As she lifted her head, she noticed Joyce peering at her worriedly from her desk on the bottom row. "Are you ok? You were really out there." The contents of her purse were already scattered around her blue cards. "I might have something in here that'll wake you up..."

"I'm fine, hon. I just had a nightmare, that's all." Brett sighed and shook her head. "It was awful. I dreamed that Ira was a devil and wanted to turn us all into demonic puppets for his amusements. And he had devils pound Richard into pulp and nearly electrocute Gene and force Charles to be surrounded by burned ghosts."

Charles made a face as he slid into his seat next to hers. "I knew you had a sick mind, lady."

She straightened her wig, making sure all the pins were there and not bent. "It could have been worse. Bill, Fannie, Joyce, and I rescued you, at least up until the devils tried to turn all of us into toys for their enjoyment."

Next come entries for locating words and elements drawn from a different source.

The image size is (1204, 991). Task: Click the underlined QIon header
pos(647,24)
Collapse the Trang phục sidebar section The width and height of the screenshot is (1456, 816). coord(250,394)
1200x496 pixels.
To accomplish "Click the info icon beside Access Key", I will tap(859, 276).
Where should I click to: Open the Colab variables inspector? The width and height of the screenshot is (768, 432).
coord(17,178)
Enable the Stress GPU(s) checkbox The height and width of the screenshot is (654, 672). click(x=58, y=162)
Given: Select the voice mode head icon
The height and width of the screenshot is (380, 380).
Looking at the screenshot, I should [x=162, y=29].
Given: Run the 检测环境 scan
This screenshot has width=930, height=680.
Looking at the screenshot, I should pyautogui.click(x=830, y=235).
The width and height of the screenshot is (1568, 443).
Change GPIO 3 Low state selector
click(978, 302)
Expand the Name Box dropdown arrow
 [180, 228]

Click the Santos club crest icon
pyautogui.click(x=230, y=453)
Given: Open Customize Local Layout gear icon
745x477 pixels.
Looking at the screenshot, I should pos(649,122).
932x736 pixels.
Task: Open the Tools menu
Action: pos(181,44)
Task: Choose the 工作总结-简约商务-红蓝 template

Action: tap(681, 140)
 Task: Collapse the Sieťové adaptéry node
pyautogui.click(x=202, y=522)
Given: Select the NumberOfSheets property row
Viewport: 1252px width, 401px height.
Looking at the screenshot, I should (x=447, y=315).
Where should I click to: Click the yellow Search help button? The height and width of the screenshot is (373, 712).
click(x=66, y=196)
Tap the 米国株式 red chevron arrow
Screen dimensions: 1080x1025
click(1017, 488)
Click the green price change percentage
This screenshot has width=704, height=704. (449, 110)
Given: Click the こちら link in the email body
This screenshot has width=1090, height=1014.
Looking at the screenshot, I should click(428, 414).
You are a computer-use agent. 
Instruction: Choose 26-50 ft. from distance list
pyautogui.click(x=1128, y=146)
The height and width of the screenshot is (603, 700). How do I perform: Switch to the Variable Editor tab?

Bill put his head on her forehead as he settled on her other side. "Yep, you're right, Charlie. This is a very sick woman here. She needs Dr. Daily to give her a strict order to lay off liquid lunches, take two pills, and call me in the morning."

"Knock it off, you two jokers." She shoved the Styrofoam cup on her desk away. "Maybe you're right about that vodka at lunch. From now on, I cut it down to two cups a taping."

Fannie smirked as she looked up from the left-side desk. "As opposed to two bottles?"

"All right, all right." Gene leaned over her with his microphone before she could take a swat at Fannie. "That's enough. Save the jokes for the show. Brett, are you sure you're all right? You look a little pale."

She gave him her most sincere smile. "I'm fine, Gene. Don't worry. It's out of my system now."

Richard stormed in next, plopping down in his seat between Fannie and Joyce. "Hey," Charles called from his right, "are you ok?"

"Fine." The Englishman made a face. "Just wish Ira would listen to me. I'm getting a little tired of all the running back and forth. I have no control here. It's like we're all puppets he can manipulate for his amusement."

"Oh Dickie," Brett groaned, "please don't say that! Don't ever say that!"

She couldn't help her wince as Ira came over, now looking far more like his regular self in that shirt open to the navel, his smile more good-natured than feral. "Thirty seconds, everyone! Let's give them a good show. Remember, we're here for the contestants. And Brett, maybe you ought to get some air after this episode. You keep staring at me like I'm going to suck your brains out or something."

"Yeah." Her mega-watt smile was in full force. "I'll remember that."

Thank god it was just a dream! She kept the smile on as Johnny Olson announced their names and the orange light square turned. I just hope Ira doesn't get any real ideas like that. And there's Richard. If Ira doesn't lay off him, he may just start a mutiny, or worse. She turned her head, trying to flash her profile, even as Charles glared at her and pointed at her with a shake of her head. Now, let's help those people win some big money...and do it by being ourselves. Even Charles. Most of the time.